Which kinda sets one yearning to juxtapose BOTH side-by-side, 
one-over-the-other to facilitate noticing these two operationally related 
visuals, rather than having one's visual field divided by the WHOLE HEIGHT of 
the intervening buffer.

If I, for one, could have the minibuffer displayed at the TOP near the menu bar 
via a configuration option I WOULD.

It's annoying and time consuming to have to re-register one's focus back and 
forth from top to bottom.

How software engineers, developers, and users can manifest AWARENESS of the 
time wasted in removing one's hands from the keyboard -- to use a mouse or 
touch pad -- due to the time of re-acquiring finger positions on the keys BUT 
not extend this to visual re-acquisition when one is compelled to remove ones 
focus from something figural at the top XOR the bottom -- or NOT, having missed 
it entirely due to being too far out in the peripheries of one's visual field 
-- then having one's eyes having to make the return trip.

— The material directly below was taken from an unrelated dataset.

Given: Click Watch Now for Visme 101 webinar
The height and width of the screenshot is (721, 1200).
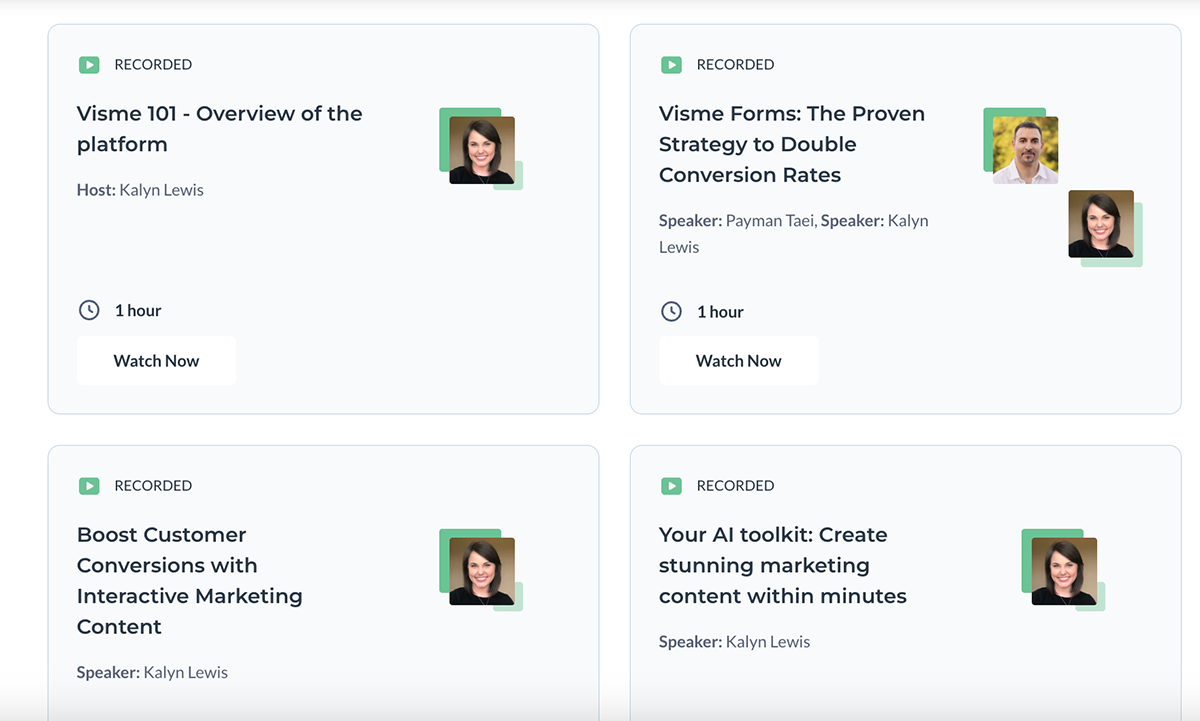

Hell, I don't think I'd mind having the mini-buffer appear atop the pull-down 
menu ... so long as the two could be juxtaposed side-by-side.
Optional socket-plug match-ups a bonus. (read supporting text below)

"Imagine ..." -- John Lennon

Imagine a minibuffer popping up beneath the menu bar.

Now imagine the ^ character being allowed in the character string one composes 
in the minibuffer.

Image this `^' character pointing to an item in the menu bar.

Imagine elisp code smart enough to make the correspondences between the 
pointed-to and referenced-from items and then `do something useful, 
informative, productive, or interesting'.

Just a few thoughts on Human-Computer interface design and visual ergonomics.